In this study, SAMP8 mice were selected as a model to detect the otoprotective effect of NGF and, notably, the neurotrophin could preserve the function of OHCs safeguarding hearing loss in aging mice. Specifically, electrophysiology studies reported a protective effect in animals treated with NGF both at the functional and morphological levels. In this condition, NGF efficiently decreased click-evoked ABR threshold shifts compared to vehicle-treated ears. Interestingly, SAMP8 mice treated with NGF once a day for two months by intranasal route presented a significant decrease in ABR threshold, an increase of DPOAE amplitude, and a decrease of plasma prestin and cochlear HC loss at 3 months old compared to the vehicle group, paralleled by the protection of HCs, particularly of OHCs, as highlighted by cytocochleogram. Moreover, the histological characterization by SEM and immunohistochemistry of cochleae demonstrated the absence of stereocilia fusion of IHCs and an increase of the number of ribbon synapses and cochlear neurons after the compound treatment corroborating electrophysiology, otoacoustic and functional data. These results are in agreement with previous observations on DBA/J2 mice treated with mouse NGF, where an antiapoptotic and pro-survival role has been proposed for this neurotrophin [14].

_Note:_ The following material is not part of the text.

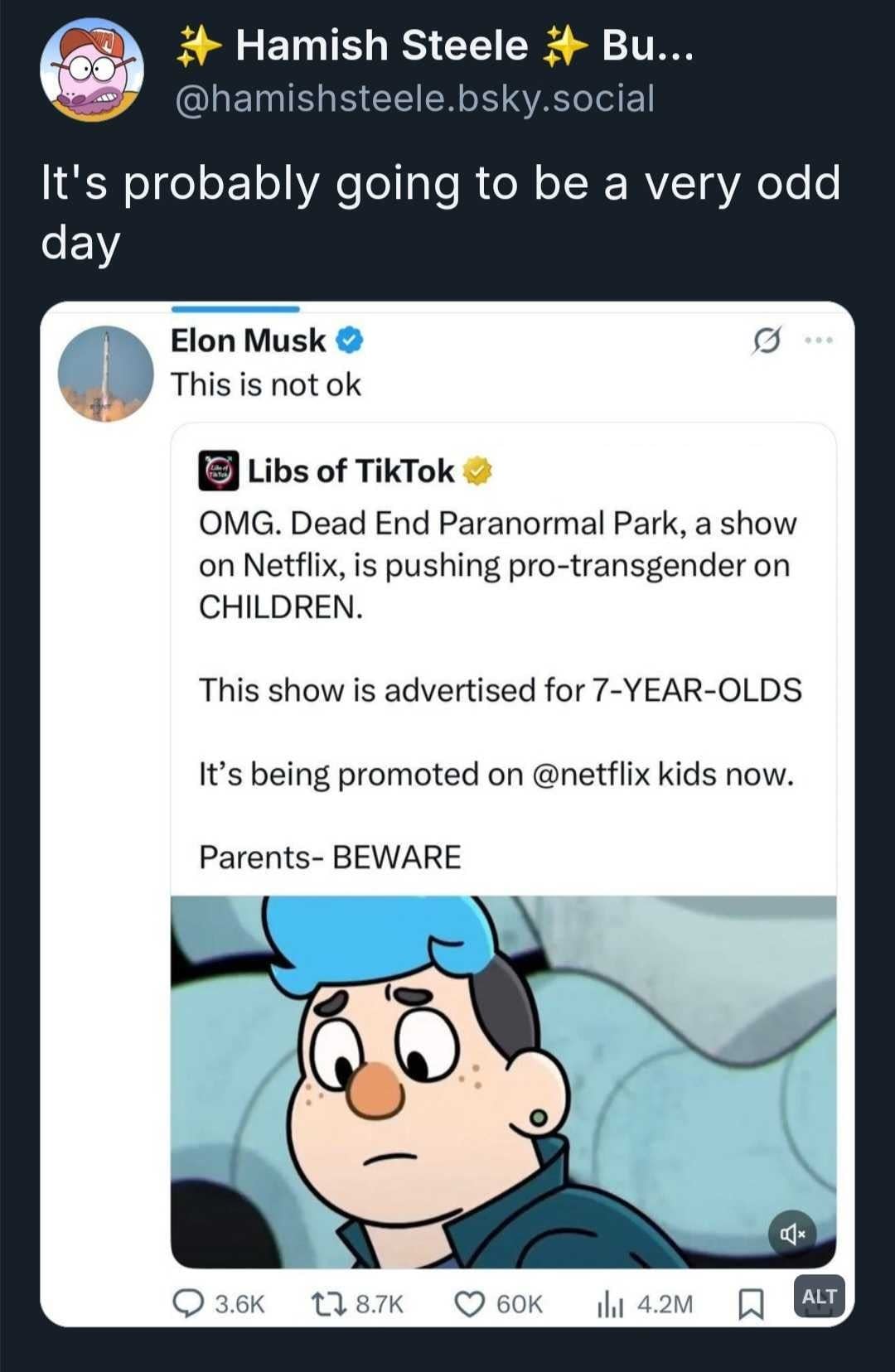
Task: Show the image ALT text
Action: pyautogui.click(x=819, y=1297)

Our results provide for the first time, evidence that the intranasal administration route efficiently targets the cochlea promoting the maintenance of IHC, OHC, and ribbon synapses and their functionality during aging, supporting the potential of NGF administration as a strong therapeutic approach to reduce the burden of ARHL also in humans.

Taken together, these results confirm that the NGF performs significant protective efficacy on age-related hearing impairment by ameliorating hearing performances and preserving histopathology of the cochlea in the preclinical model of accelerated senescence SAMP8.